One of the key witnesses for the first petitioner in the ongoing elections case, Miriam Gwalidi, on Thursday told the Constitutional Court in Lilongwe that she found an official from Malawi Electoral Commission (MEC) and Democratic Progressive Party (DPP) monitors altering results at a polling centre in Ndirande, Blantyre.
Gwalidi, who worked as a roving monitor for UTM Party, whose presidential candidate Saulos Chilima alongside Malawi Congress Party (MCP) presidential hopeful Lazarus Chakwera, are disputing the elections results announced by MEC, made the claims during cross-examination.
She made the allegation when quizzed by Attorney General (AG) Kalekeni Kaphale. Gwalidi was responding to questions over her sworn statements in which she has detailed various allegations of irregularities which various UTM monitors recorded.
Gwalidi, who was a roving monitor in Blantyre and was later stationed at the Main Tally Centre, cited the incident as evidence that she was a first-hand witness of the irregularities.
“I received a call from UTM monitors while we were at the Main Tally Centre [Comesa Hall] that at Matope Polling Centre in Ndirande, UTM monitors were being denied access to result sheets. We went there and I found the MEC officer and DPP monitors altering the results,” she said.
Gwalidi continued tussling with Kaphale, who is representing MEC in the case, over various parts of her sworn statements, ranging from allegations of intimidation to use of duplicate sheets.
The hearing was interrupted in the morning by discrepancies in the files being used in the case with the five-judge panel headed by Justice Healey Potani expressing their displeasure with lawyers for first petitioner Saulos Chilima for failing to fulfil undertakings made earlier to put the files in order.
The court was forced to break for over an hour in the morning after lawyer Marshall Chilenga told the court that the UTM lawyers were yet to finish amending sworn statements of Gwalidi, the second witness to be paraded in court by the team.
Following remarks by Kaphale earlier in the day that after him, he will leave it to Tamando Chokotho, also representing MEC, to continue cross-examining Gwalidi, Chilenga in the afternoon when the court resumed at 2 pm rose and cited two foreign case authorities to the effect that where several defenders are on one case, a senior among the lawyers on that side should be the one to be heard throughout.
This was based on the fact that to have another lawyer for cross-examination after Kaphale would delay the case.
But Kaphale complained that lawyers for the first petitioner were always taking them by surprise.
“I thought we were moving from ambush to openness.

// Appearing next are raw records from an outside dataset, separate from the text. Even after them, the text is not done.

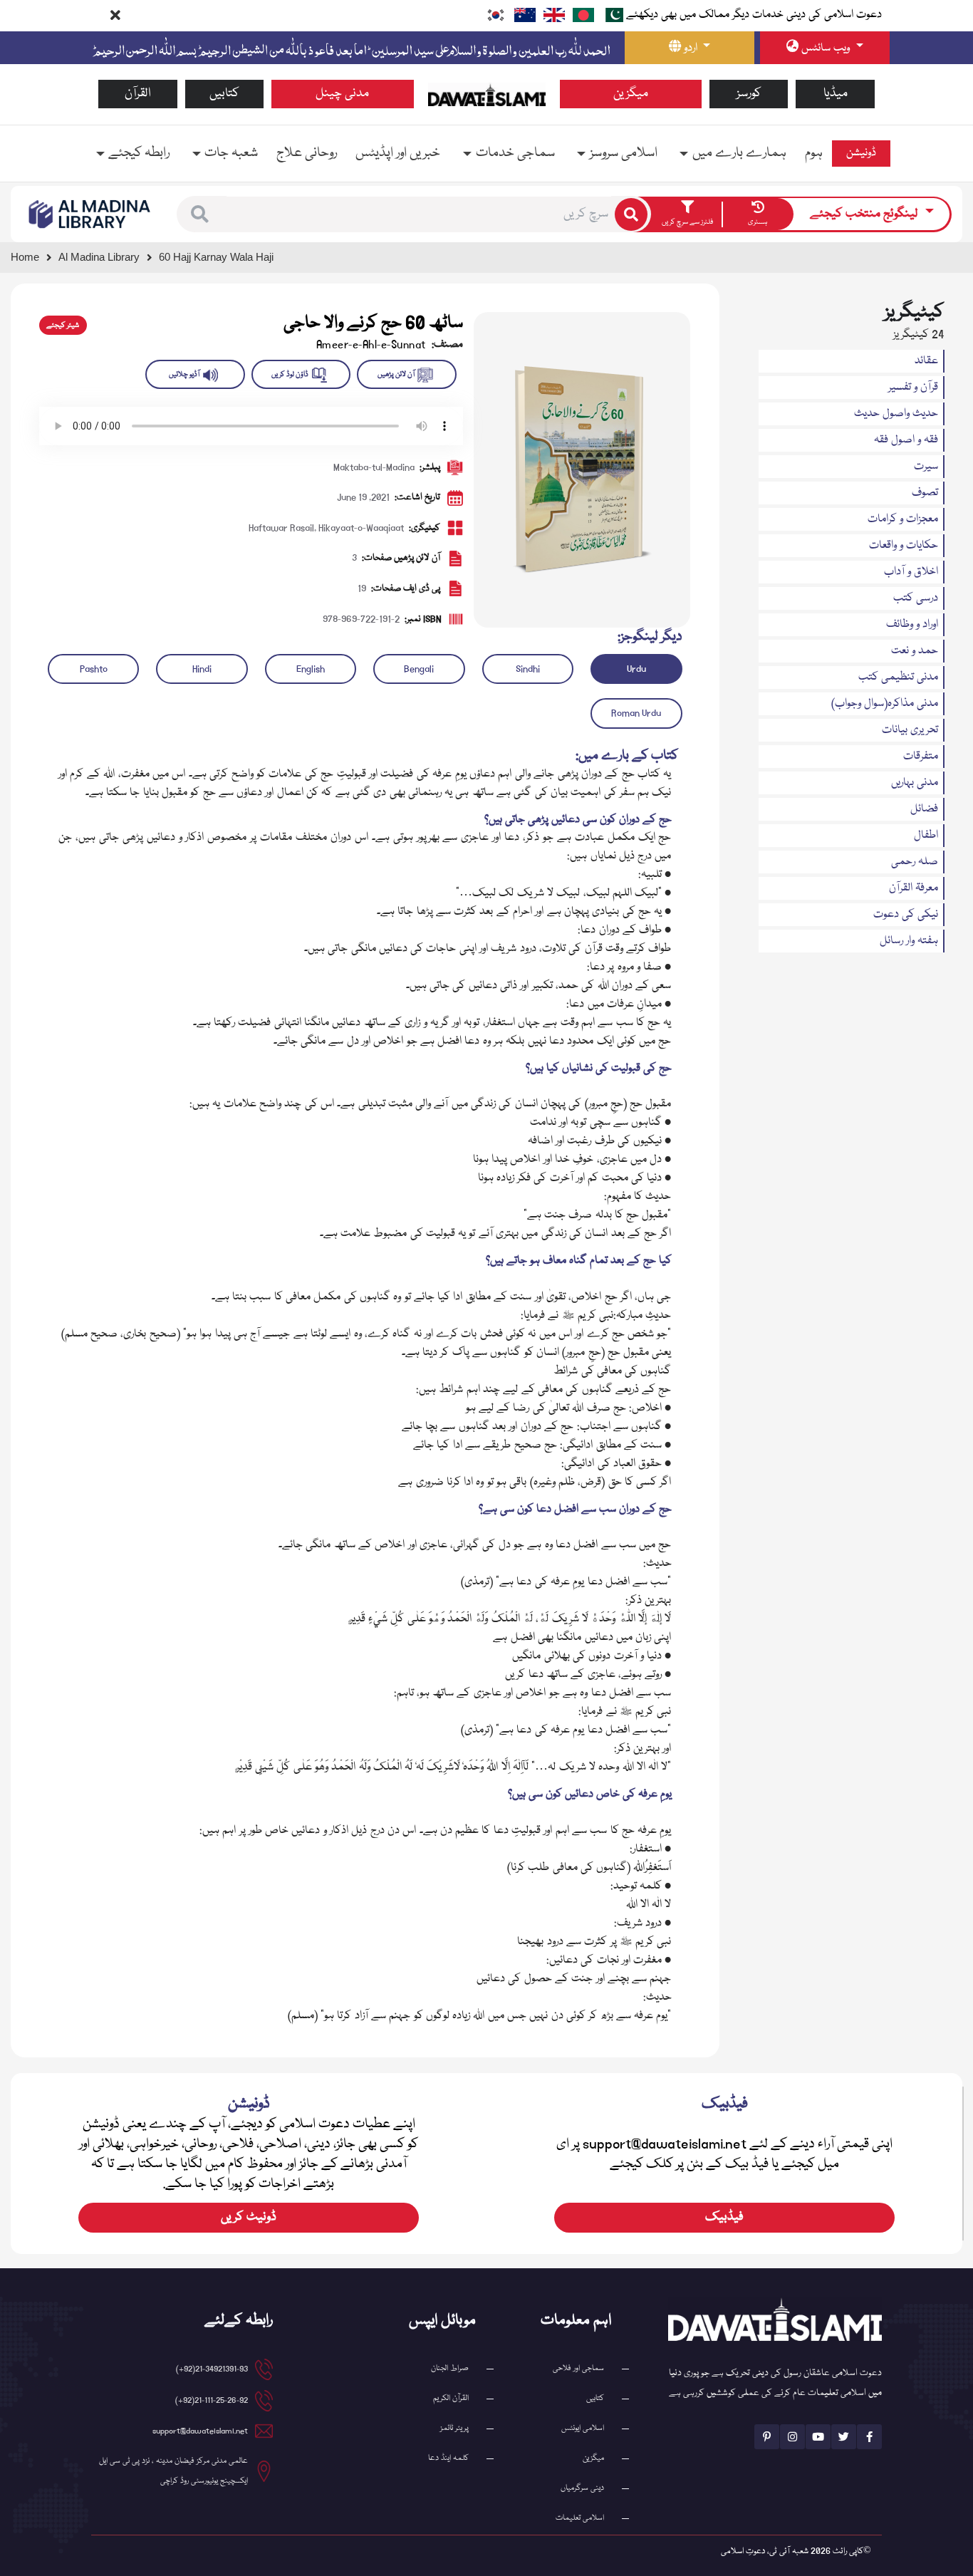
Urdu (636, 669)
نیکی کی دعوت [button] (905, 914)
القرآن (138, 93)
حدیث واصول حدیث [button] (896, 413)
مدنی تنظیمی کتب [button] (898, 677)
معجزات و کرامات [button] (903, 519)
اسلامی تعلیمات (580, 2518)
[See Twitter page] (843, 2436)
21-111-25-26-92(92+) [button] (211, 2400)
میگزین (630, 93)
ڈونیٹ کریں (248, 2217)
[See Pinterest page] (766, 2436)
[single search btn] (631, 214)
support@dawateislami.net (200, 2431)
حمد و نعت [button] (914, 651)
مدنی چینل (342, 93)
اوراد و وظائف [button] (912, 624)
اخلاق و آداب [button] (911, 572)
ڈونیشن (861, 153)
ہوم (814, 153)
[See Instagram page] (792, 2436)
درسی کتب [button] (915, 598)
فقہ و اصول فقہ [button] (906, 440)
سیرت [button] (926, 466)
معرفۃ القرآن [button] (913, 888)
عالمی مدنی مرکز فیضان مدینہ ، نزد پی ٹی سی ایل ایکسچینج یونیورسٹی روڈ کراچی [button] (173, 2471)
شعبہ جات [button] (231, 153)
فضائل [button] (924, 809)
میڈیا (835, 93)
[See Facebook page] (869, 2436)
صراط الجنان (450, 2368)
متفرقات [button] (920, 756)
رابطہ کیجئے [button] (139, 153)
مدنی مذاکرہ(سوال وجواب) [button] (884, 703)
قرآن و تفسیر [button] (913, 387)
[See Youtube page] (818, 2436)
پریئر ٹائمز (454, 2428)
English (310, 669)
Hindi (202, 669)
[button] (200, 214)
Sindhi (528, 669)
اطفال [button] (926, 835)
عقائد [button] (926, 361)
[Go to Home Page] (487, 95)
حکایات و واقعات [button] (903, 545)
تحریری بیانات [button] (910, 730)
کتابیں (224, 93)
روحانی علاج (306, 153)
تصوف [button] (925, 493)
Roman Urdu (636, 713)
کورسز (749, 93)
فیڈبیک (724, 2217)
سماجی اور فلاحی (578, 2368)
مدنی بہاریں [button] (914, 782)
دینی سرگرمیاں (582, 2488)
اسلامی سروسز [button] (623, 153)
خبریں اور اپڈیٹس (397, 153)
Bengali (419, 669)
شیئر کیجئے (62, 325)
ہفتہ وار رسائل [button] (909, 941)
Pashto (94, 669)
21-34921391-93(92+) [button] (212, 2369)
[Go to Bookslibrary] (90, 214)
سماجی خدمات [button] (515, 153)
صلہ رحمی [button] (914, 862)
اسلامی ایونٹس (582, 2428)
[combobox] (419, 214)
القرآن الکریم (451, 2398)
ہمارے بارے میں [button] (739, 153)
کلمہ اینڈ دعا (448, 2458)
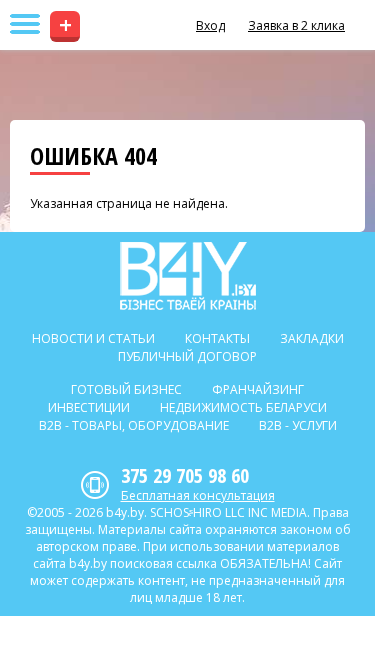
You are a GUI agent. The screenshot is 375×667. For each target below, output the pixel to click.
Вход (210, 25)
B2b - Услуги (298, 425)
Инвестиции (89, 407)
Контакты (217, 338)
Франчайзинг (258, 389)
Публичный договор (187, 356)
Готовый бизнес (126, 389)
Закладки (312, 338)
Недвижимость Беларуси (243, 407)
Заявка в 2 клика (296, 25)
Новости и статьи (93, 338)
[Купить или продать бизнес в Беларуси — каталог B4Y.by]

We will give our response on that tomorrow
,” Kaphale said.
The AG continued taking Gwalidi through the presidential tally sheets, asking her to mention how many votes each political party received in a number of polling stations and streams across the nation.
While admitting of the tally sheets signed by UTM Party monitors, Gwalidi also pointed out a number of forms that were altered in favour of Mutharika and also agreed with others that were not altered in any way.
The witness also agreed some alterations were necessary and correctly done, in reference to one presidential candidate, Reverend Kaliya, who was given two votes at one stream, but on another form it was corrected that he got one vote, with a UTM monitor signing for that result.
Kaphale on a number of occasions asked the witness if she ever asked UTM Party monitors about the problems found on some forms to which she responded that she did not.
The AG asked whose fault that could have been not to approach the monitors and Gwalidi said it was her fault.
Kaphale also made Gwalidi admit that a monitor who witnessed voting, counting and tallying of votes on the ground, is better-placed to tell the truth [about the process and the ultimate results] than anyone else.
On one occasion, the witness said as much as one form was signed by a UTM monitor, Tembo Lapson, she could not guarantee that he was her party’s monitor because she did not have his sample signature with her.
Chilima and Chakwera are seeking the nullifaction of the presidential results in the May 21 2019 Tripartite Elections, aguing the poll was marred by irregularities.
Hearing of the case continues today.